Murió durante la estación más gélida, en la ciudad más solitaria del mundo: Nueva York, 15 de mayo de 1967. La moda del expresionismo abstracto le había dejado fuera de juego. Se llamaba Edward Hopper.
Los cuadros de Hopper ilustran poemas no escritos que hablan del hastío extrañamente bello y dilatado de la vida cotidiana y de esos paisajes a los que todos, menos él, apenas prestamos más que un vistazo fugaz y levemente angustiado. En cierto modo, nos obligan a mirar, a mirarnos: quiénes somos, de dónde viene nuestra vida, adónde va... Faros, cabañas en Nueva Inglaterra o Carolina del Sur, algunas veces Nueva York, cafeterías, la vitrina de una tienda que con su macilenta iluminación subraya la insondable soledad de la calle y la noche, gasolineras y estaciones en mitad de ninguna parte, navegantes inmovilizados por la resaca, teatros, cines, vagones de tren, ventanas abiertas, restaurantes, moteles de carretera...: lugares todos donde la soledad y el vacío son los huéspedes más visibles. “Lo más importante para mí es la sensación de estar de paso. Descubriendo la intensa belleza de todas las cosas cuando estás viajando, cuando tu vida se transforma en una especie de película”.
En su gusto por los objetos y los personajes ordinarios se adelanta al Pop Art (pero, qué atmósferas más distintas: tan parecidas como un cuento de Salinger o Carver y un episodio de Bill Cosby o Mujeres desesperadas).
La casa proyectaba su sombra de todas las tardes. En un punto indeterminado entre las cuatro y las cinco y media. Una región de praderas civilizadas, al norte. Un paisaje dorado y pálido. Por encima: un estrato ligero y extenso que a su paso nublaba las suaves lomas que aparecían detrás. El azul del cielo en ese momento en que el día se calma.
Siempre pintaba otra cosa. Nunca lo que se proponía: esa inocencia pura e indiferente que se alzaba tras el lienzo, más allá de los horizontes de su imaginación y sus intenciones. Aquí el ser humano. Y del otro lado: ella.

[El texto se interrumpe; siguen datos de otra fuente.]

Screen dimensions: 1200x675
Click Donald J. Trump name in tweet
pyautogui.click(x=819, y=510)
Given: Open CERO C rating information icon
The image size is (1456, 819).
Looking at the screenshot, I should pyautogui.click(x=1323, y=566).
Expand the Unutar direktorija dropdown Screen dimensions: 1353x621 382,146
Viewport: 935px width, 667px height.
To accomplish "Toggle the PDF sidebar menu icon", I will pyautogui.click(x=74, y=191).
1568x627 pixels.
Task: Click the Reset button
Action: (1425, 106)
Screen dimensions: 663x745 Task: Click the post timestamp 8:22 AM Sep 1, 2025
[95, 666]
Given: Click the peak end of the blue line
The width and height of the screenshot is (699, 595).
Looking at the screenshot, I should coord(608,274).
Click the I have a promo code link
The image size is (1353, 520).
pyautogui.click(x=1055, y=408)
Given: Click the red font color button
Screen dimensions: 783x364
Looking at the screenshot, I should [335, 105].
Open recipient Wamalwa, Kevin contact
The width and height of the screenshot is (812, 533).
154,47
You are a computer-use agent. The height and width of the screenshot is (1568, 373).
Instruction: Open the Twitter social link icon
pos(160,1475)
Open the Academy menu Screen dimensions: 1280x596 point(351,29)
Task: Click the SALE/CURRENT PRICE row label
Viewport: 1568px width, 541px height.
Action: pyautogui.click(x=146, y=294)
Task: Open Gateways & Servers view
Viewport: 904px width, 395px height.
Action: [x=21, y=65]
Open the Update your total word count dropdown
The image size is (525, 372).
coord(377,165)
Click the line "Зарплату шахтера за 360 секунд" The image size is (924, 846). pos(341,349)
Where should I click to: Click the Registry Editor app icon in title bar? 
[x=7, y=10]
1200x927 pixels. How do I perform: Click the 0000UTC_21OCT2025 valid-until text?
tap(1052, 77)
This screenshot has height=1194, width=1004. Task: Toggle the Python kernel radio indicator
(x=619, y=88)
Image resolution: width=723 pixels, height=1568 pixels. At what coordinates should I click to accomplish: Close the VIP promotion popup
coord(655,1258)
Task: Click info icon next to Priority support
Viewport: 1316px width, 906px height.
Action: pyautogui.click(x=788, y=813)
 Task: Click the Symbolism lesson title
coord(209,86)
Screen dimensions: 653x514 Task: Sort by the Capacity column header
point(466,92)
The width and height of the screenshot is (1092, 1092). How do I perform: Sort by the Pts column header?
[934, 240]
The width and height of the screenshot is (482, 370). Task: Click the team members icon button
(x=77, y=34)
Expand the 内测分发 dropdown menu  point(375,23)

En una casa alquilada, cerca de allí, pasaban los veranos. También la chica pintaba. Aquella luz de sol tibio, apenas velado. Aquellas casas solitarias y de líneas puras.
Dos espigadas chimeneas de ladrillo y contorno cuadrangular. Tejado de tersa pizarra negra a doble vertiente. Un pequeño zócalo rojizo. Los cristales de la ventana del cobertizo, unidos por junturas metálicas pintadas de un rojo mustio. Los batientes de las contraventanas (con láminas de madera como las de una persiana) de verde caqui.
El vestido de la muchacha se inflaba, ahuecado por el aire; no se había abrochado los botoncitos que subían desde el pecho hasta el cuello de estilo japonés. La relajada velocidad que le imprimía a su bicicleta se sumaba al viento lento y algo húmedo que peinaba la pradera. A Ed, que iba detrás, le gustaba el efecto de aquel globo de fino estampado y las oscilaciones rítmicas de su trenza rubia. De vez en cuando sonreía y pedaleaba un poco más deprisa. Estaba enamorado hasta del más mínimo de sus movimientos, la seguía y espiaba la belleza de aquella luz suave sobre su cabello, su vestido, sus brazos, sus calcetines, sus blancas zapatillas de tenis. Se puso a su altura, cosa que no le supuso ningún esfuerzo extraordinario, para poder oír su voz, para charlar con ella.
Cuando se estremece el delgado lienzo que separa el mundo exterior de la intimidad de sueño, misterio y piedad, Edward Hopper coge su pincel y pinta sobre él.